─── Exercise input
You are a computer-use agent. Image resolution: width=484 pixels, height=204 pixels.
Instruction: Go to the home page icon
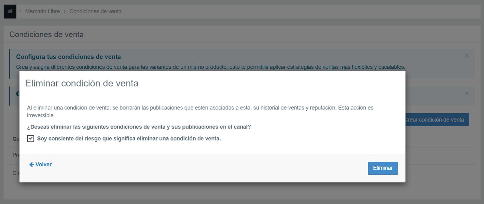[x=10, y=11]
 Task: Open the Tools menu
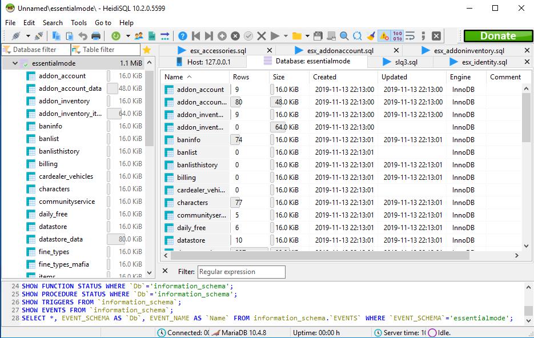[79, 23]
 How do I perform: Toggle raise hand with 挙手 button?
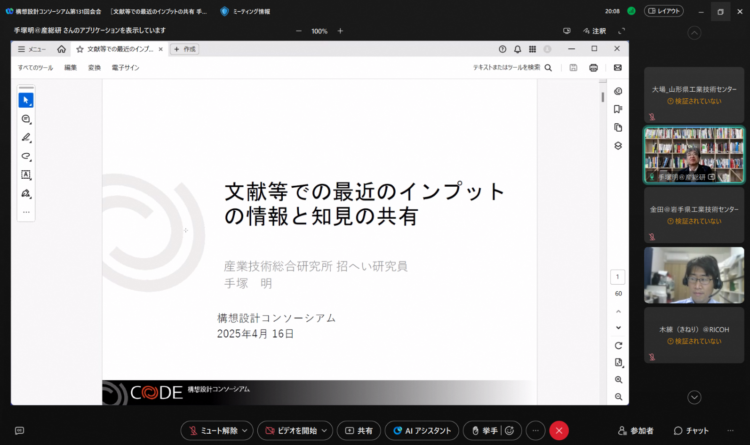485,430
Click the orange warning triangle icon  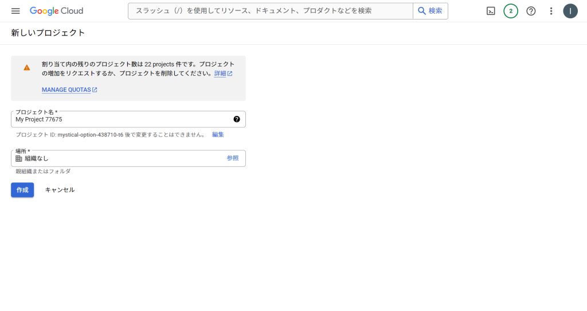click(26, 68)
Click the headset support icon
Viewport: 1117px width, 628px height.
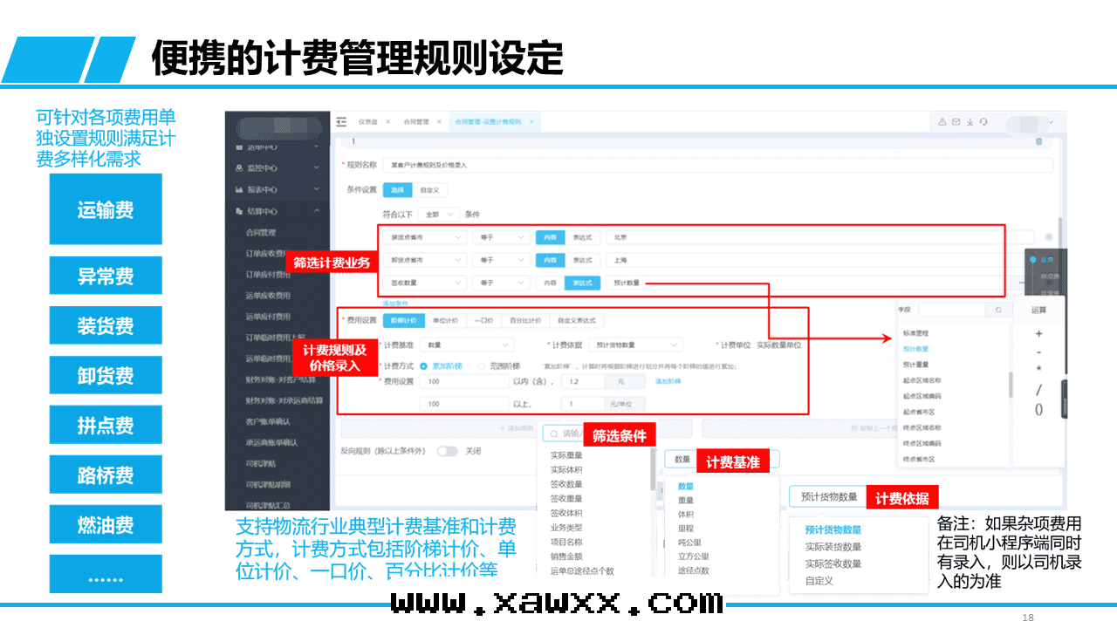coord(983,122)
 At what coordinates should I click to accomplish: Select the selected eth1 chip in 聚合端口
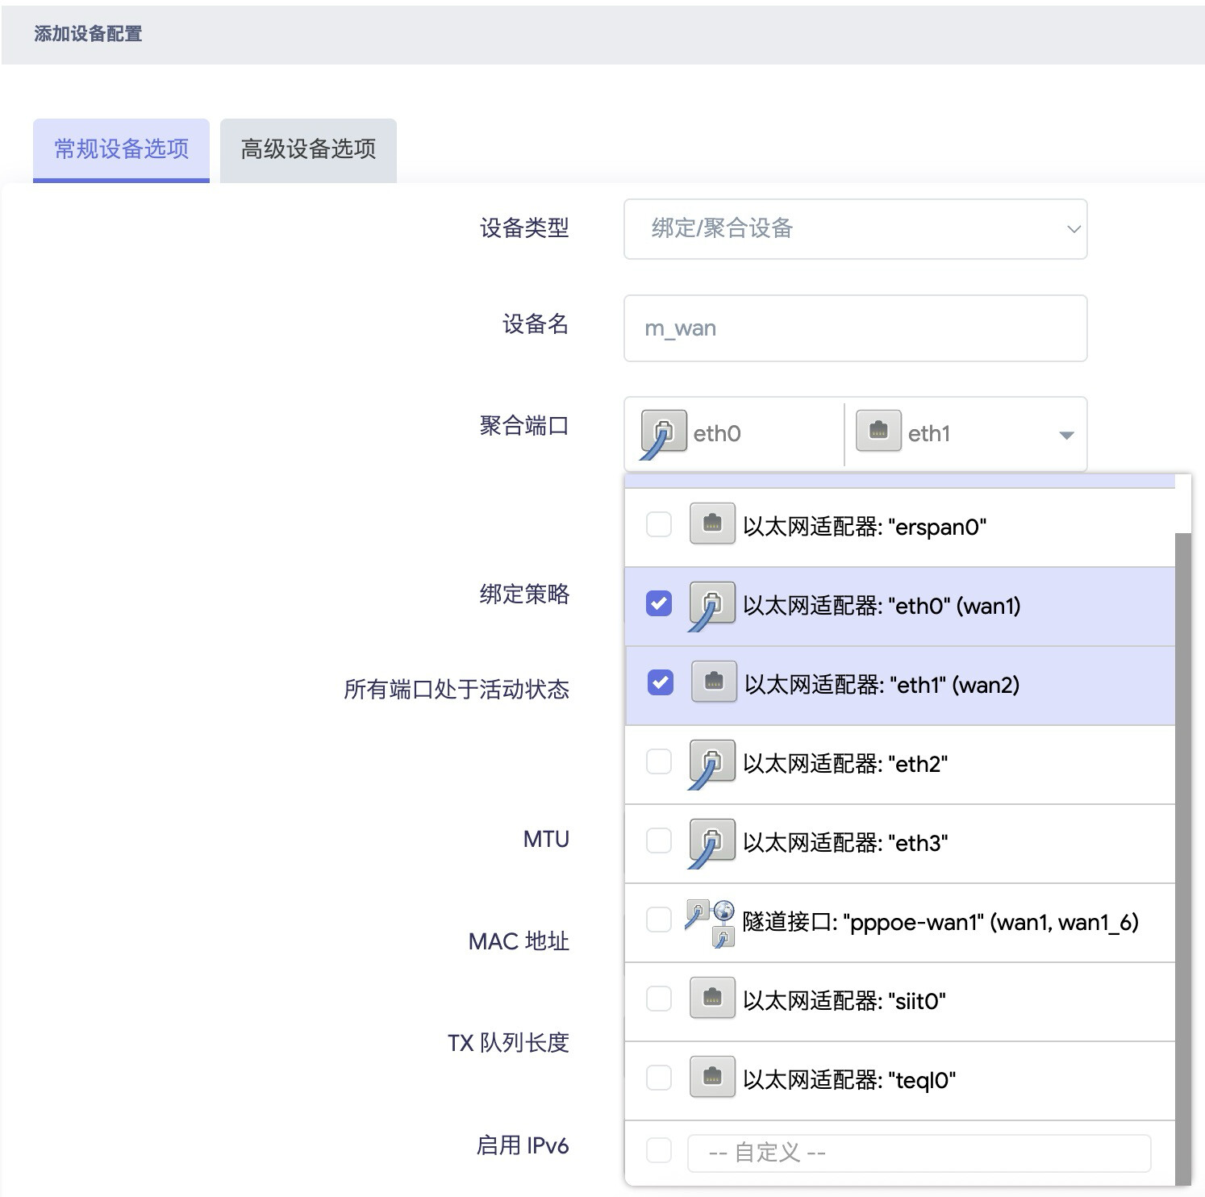pyautogui.click(x=928, y=434)
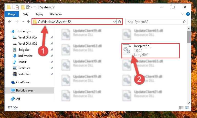Viewport: 197px width, 118px height.
Task: Unpin Belgeler from quick access
Action: [52, 50]

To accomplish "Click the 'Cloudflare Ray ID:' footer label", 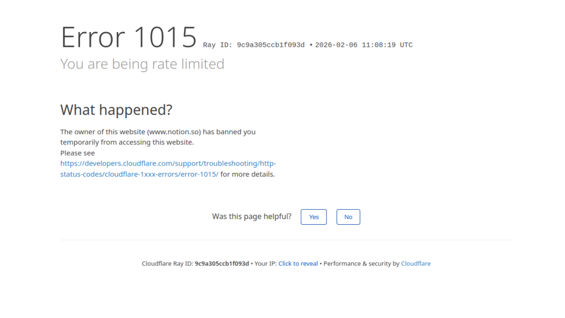I will 168,264.
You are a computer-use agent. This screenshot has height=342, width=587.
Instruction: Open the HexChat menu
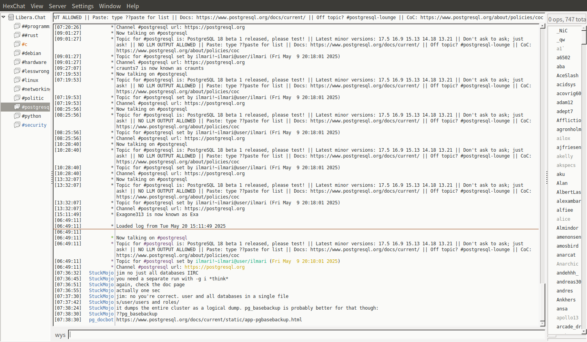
──────
Where the word "computer" occurs in a line of the records, copy that line.

You are a computer-use agent. Image resolution: width=484 pixels, height=204 pixels.
You are a computer-use agent. This screenshot has height=342, width=587.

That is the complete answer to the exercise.